Frequently Asked Question List for TeX
Let’s start by defining two concepts, the character and the glyph. The character is the abstract idea of the “atom” of a language or other dialogue: so it might be a letter in an alphabetic language, a syllable in a syllabic language, or an ideogram in an ideographic language. The glyph is the mark created on screen or paper which represents a character. Of course, if reading is to be possible, there must be some agreed relationship between the glyph and the character, so while the precise shape of the glyph can be affected by many other factors, such as the capabilities of the writing medium and the designer’s style, the essence of the underlying character must be retained.
Whenever a computer has to represent characters, someone has to define the relationship between a set of numbers and the characters they represent. This is the essence of an encoding: it is a mapping between a set of numbers and a set of things to be represented.
TeX of course deals in encoded characters all the time: the characters presented to it in its input are encoded, and it emits encoded characters in its DVI or PDF output. These encodings have rather different properties.

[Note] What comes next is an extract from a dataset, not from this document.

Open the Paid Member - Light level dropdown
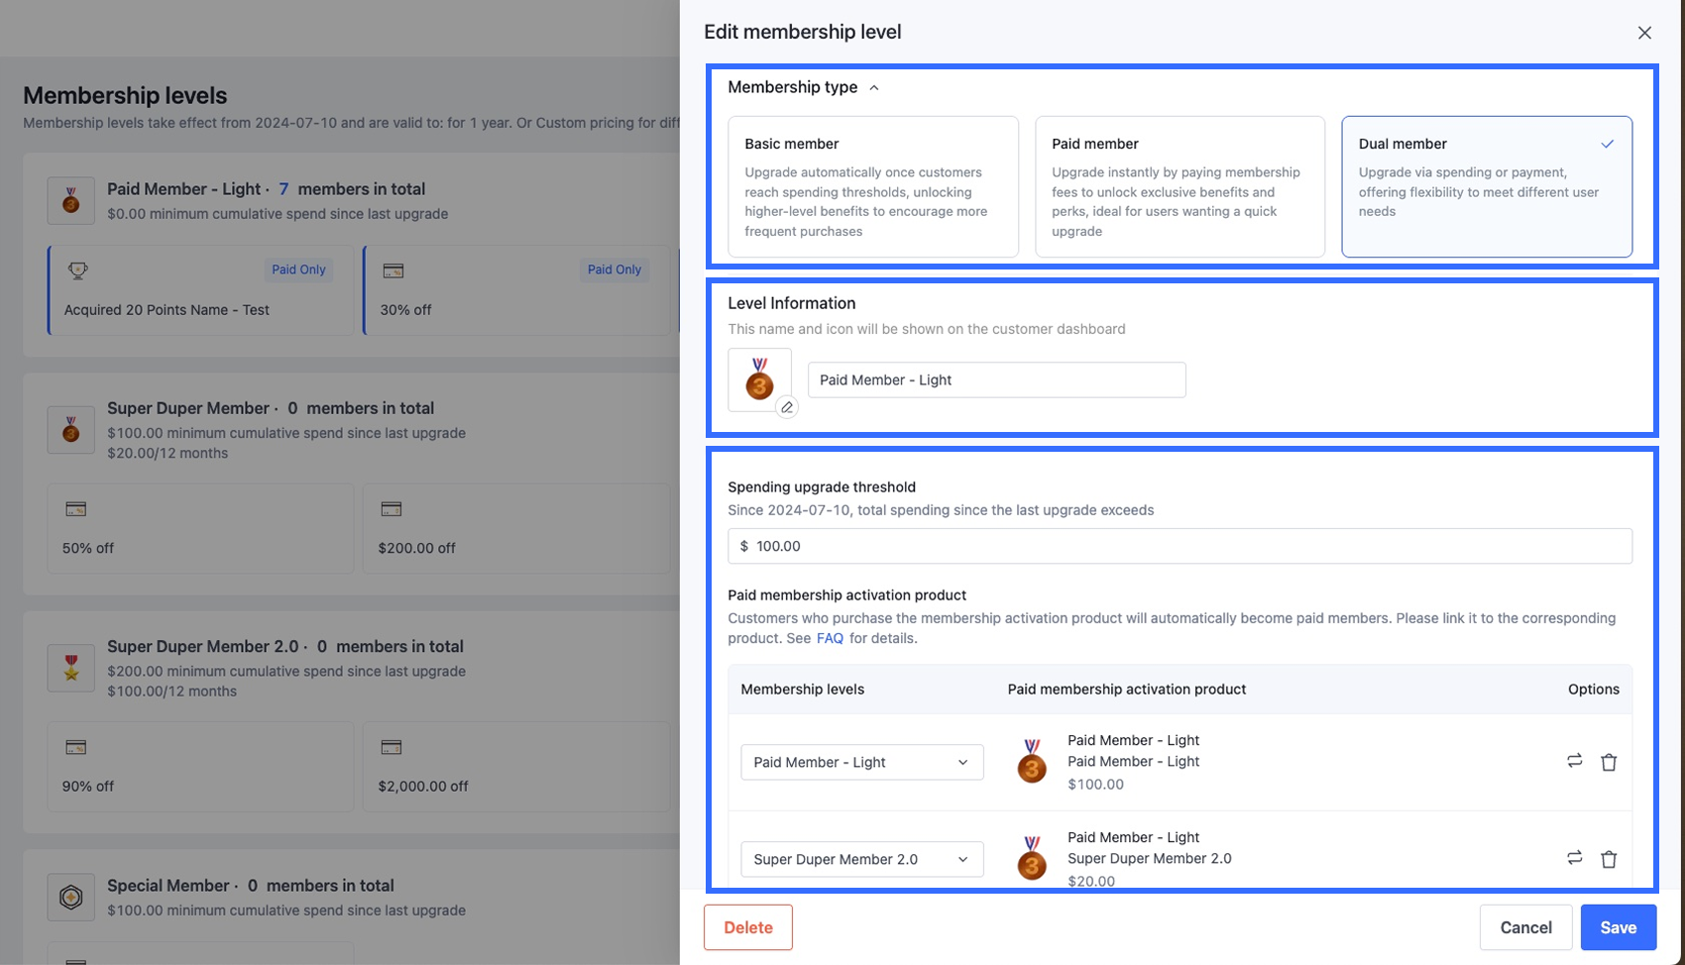Image resolution: width=1685 pixels, height=965 pixels. 861,762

The TeX input stream was pretty unruly back in the days when Knuth
first implemented the language. Knuth himself prepared documents on
terminals that produced all sorts of odd characters, and as a result
TeX contains some provision for translating its input (however
encoded) to something regular. Nowadays,
the operating system translates keystrokes into a code appropriate for
the user’s language: the encoding used is usually a national or
international standard, though some operating systems use “code
pages” (as defined by Microsoft). These standards and code pages often
contain characters that may not appear in the TeX system’s input
stream. Somehow, these characters have to be dealt with — so
an input character like “é” needs to be interpreted by TeX in
a way that that at least mimics the way it interprets \'e
.
The TeX output stream is in a somewhat different situation:
characters in it are to be used to select glyphs from the fonts to be
used. Thus the encoding of the output stream is notionally a font
encoding (though the font in question may be a
virtual font). In principle, a
fair bit of what appears in the output stream could be direct
transcription of what arrived in the input, but the output stream
also contains the product of commands in the input, and translations
of the input such as ligatures like fi
.
Font encodings became a hot topic when the
Cork encoding
appeared, because of the possibility of suppressing
\accent
commands in the output stream (and hence improving the
quality of the hyphenation of text in inflected languages, which is
interrupted by the \accent
commands — see
“how does hyphenation work”).
To take advantage of the diacriticised characters represented in the
fonts, it is necessary to arrange that whenever the
command sequence \'e
has been input
(explicitly, or implicitly via the sort of mapping of input mentioned
above), the character that codes the position of the “é” glyph is
used.
Thus we could have the odd arrangement that the diacriticised character in
the TeX input stream is translated into TeX commands that would
generate something looking like the input character; this sequence of
TeX commands is then translated back again into a single
diacriticised glyph as the output is created. This is in fact
precisely what the LaTeX packages inputenc
and
fontenc
do, if operated in tandem on (most) characters in
the ISO Latin-1 input encoding and the T1 font encoding.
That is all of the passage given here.